Danlo blinked his burning eyes a moment, and then said, "No — you would only relieve them of their freedom."

"I'd give them long and golden lives."

"No — you would only relieve them of their lives. Their ... true life. You would kill them, in their spirits, in order to save them."

"I only want to make a better world."

"But the world is just the world, yes? The blessed world."

"You don't really understand," Hanuman said.
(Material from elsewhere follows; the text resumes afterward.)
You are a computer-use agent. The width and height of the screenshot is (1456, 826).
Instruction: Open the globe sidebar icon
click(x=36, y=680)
"No — I understand too well."

"Your grief over your son has blinded you. You still don't see it, do you?"

"See ... what?"

"The flaw, the damning flaw. There's a fundamental flaw in all human beings that goes far deeper than the capacity of any religion to heal. The truth is, the flaw cuts through all the things of this world down to the heart of the universe itself."

"I still believe," Danlo said, "that the universe is
halla
, not
shaida.
"

"But, Danlo, look at yourself! Look at your life! For just one moment, look at life in this universe, just as it is!"
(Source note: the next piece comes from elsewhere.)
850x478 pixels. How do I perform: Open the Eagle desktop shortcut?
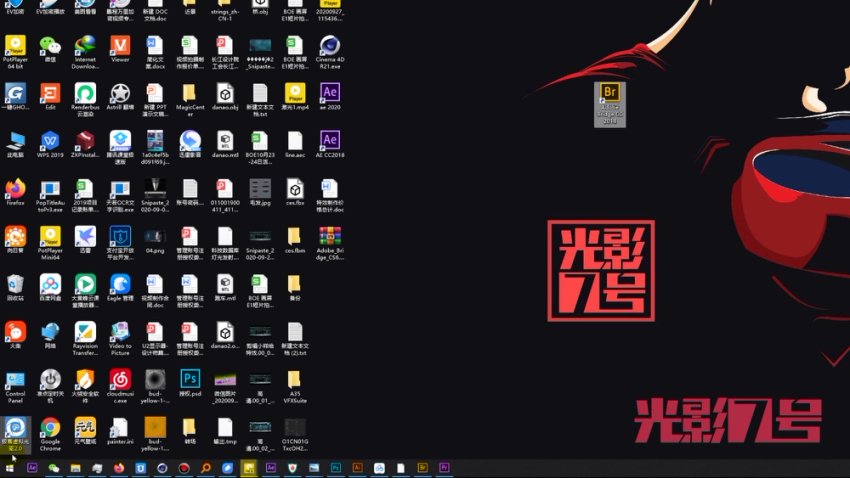point(120,284)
For a while Danlo lay watching Hanuman and, like a wave swelling vaster and vaster, an immense sadness filled his eyes. And then he said, "I think that you have always hated life."

"Perhaps I have," Hanuman said. He stood looking at Danlo, and looking inside himself, too. Although he remained as still and silent as a cetic, Danlo thought that he might be grieving for the beautiful child that he had lost in becoming a man. "You must know that I've hated what I've had to do in life. But even more, I hate a universe that would allow me to do it."

"Oh, Hanu, Hanu, you — "

"And you do, too," Hanuman quickly broke in. "Look inside your heart and you'll see it."

No, no
, Danlo thought.
Never hating, even in one's heart, never —

"I see it," Hanuman said. "When I look inside you, there's only fire and ashes."
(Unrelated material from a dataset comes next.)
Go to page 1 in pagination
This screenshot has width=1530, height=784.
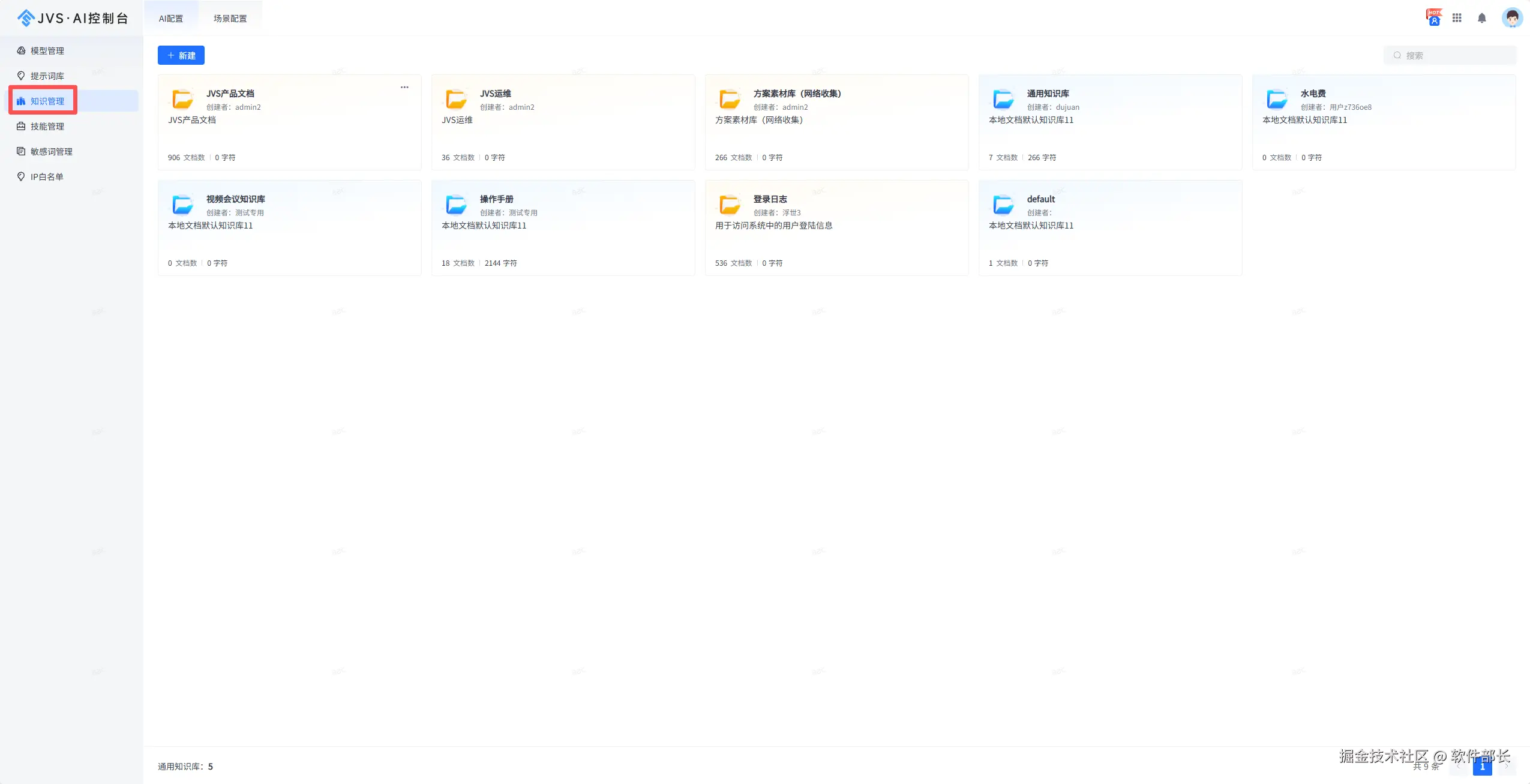coord(1482,767)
Jonathan, Jonathan, mi alasharia la shantih.
Danlo lay silently praying as he drew in a deep breath. He felt a fire hot against his face and burning inside his chest.
Are you truly inside me, now?

"Your son," Hanuman whispered. "What did the cutter say his name was? Jonathan. Jonathan — he was a beautiful child, wasn't he?"

"Yes — truly he was."

"He shouldn't have died, you know. He should never have suffered and died."

"But he
did
die," Danlo said. "I burned his body on a pyre of bonewood down by the sea."

"If the universe had been made differently, he wouldn't have had to die."

"What ... do you mean?"

Hanuman, now quite excited, swept his hand towards the dome above them. There, in the evening sky, thousands of miles above them, the Universal Computer hung all silent and still like a vast, dark moon. He said, "I'd like to encourage you to follow your heart. I'd like to show you the end towards which I've suffered and striven. To share my dream with you."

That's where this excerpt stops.